Land and sea polluted with petroleum-based synthetic and natural substances have led to the development of techniques using biological organisms for clean-up. The technique is called bioremediation. “Bio” refers to biology and “remediation” to clean-up. The types of microorganisms used are bacteria fungi and actinomycetes. Bacteria can be used for bioremediation under anaerobic or aerobic conditions. Actinomycetes are generally anaerobic and grow from spores forming filaments and branches. The applications and environment for optimum bioremediation varies depending on the pollutant and the biological organisms. Different combinations work better depending on the temperature, substrata and other environmental variables. The goal is to find the combination that allows the organisms to work the best to “break down” the organic pollutant by degrading so it will be suitable for an energy source for the biological organism.
Consortia are microbes that are known to be specialized in breaking down particular types of organ pollutants. This technique is called bioaugmentation because the consortia “augment” that is increase the size, number or strength of the micro-organisms. Biostimulation is used on an in-situ pollutant where the natural micro-organisms are available but they need to be “stimulated” by nutrients to speed up the process of degrading the pollutant and the effect of a surfactant to break up the kerosene so the microorganisms have more surface area available which should also speed up the process.

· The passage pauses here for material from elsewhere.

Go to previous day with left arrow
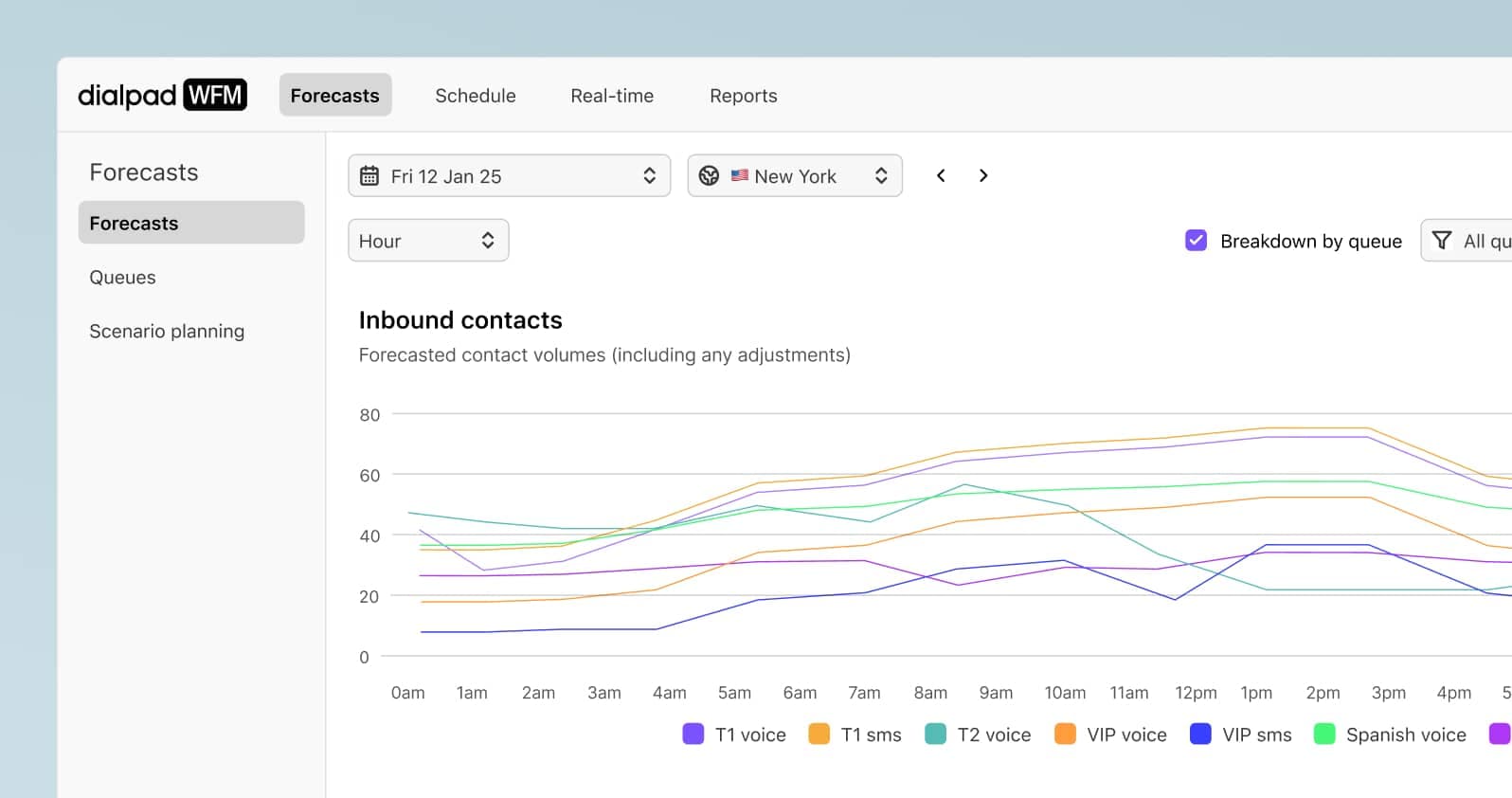The height and width of the screenshot is (798, 1512). pos(941,176)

The lab was designed to determine the effect on two types of soil – pristine and contaminated – while varying temperature and addition of biostimulants in the form of the nutrients – NH4Cl (ammonium chloride), KCl (Potassium chloride), NaH2PO4.2H2O (Sodium phosphate) and MgSO4 (Magnesium sulfate) and in the form of a surfactant (Tween 80). Agar was used as the substrata. The kerosene degrader was not incubated before the solutions were made; the soils pristine or contaminated were added to the solution without an incubation step. If incubation had taken place we would expect the kerosene degrading bacteria to acclimate to the kerosene which would be expected to improve their rate of growth.

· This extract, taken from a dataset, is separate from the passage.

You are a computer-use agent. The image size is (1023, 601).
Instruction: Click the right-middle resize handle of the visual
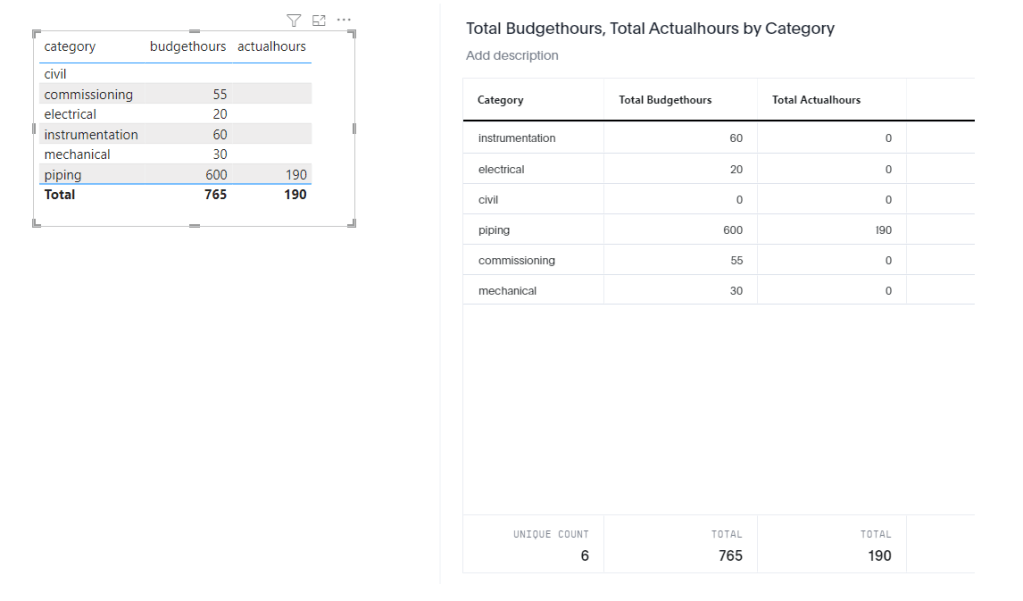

Ten treatments were used after two weeks incubation to compare the amount of degradation of Kerosene. The results follow.
(1) Kerosene and Water Treatment (with no soil added). No growth was observed which was expected since the source of the microorganisms is the soil.
(2) Water and Soil and BMS Treatment plus contaminated soil showed good growth measuring an AGI of 5 at both temperatures of 10°C and 20°C. The growth at these two temperatures exceeded the optimum growth range. At 37°C growth was reduced suggesting that 37°C is outside the optimal growth range of the organisms.
(3)Kerosene Treatment plus (2) Water and Soil and BMS Treatment plus contaminated soil showed good growth at 10°C but no growth at the other temperatures.
Considering (4) Water and Soil and BMS and Glucose Treatment and (5) Glucose and Kerosene Treatment. We found the addition of the carbon source whether as glucose or kerosene at a temperature of 37°C improved the growth of the microorganisms.
Comparisons of experimental salts addition. Treatment (3) and Treatment (8) demonstrated that with the agar substrata the salts, BMS, were very important in stimulating the microorganisms for growth. When salts were not included, then temperature played an important role in growth with maximum growth at 25°C.
(6) Water and Soil and BMS and MgSO4 Treatment compared to (7) Water and Soil and BMS and MgSo4 and Kerosene Treatment growth at 25°C suggests that MgSO4 does not inhibit growth.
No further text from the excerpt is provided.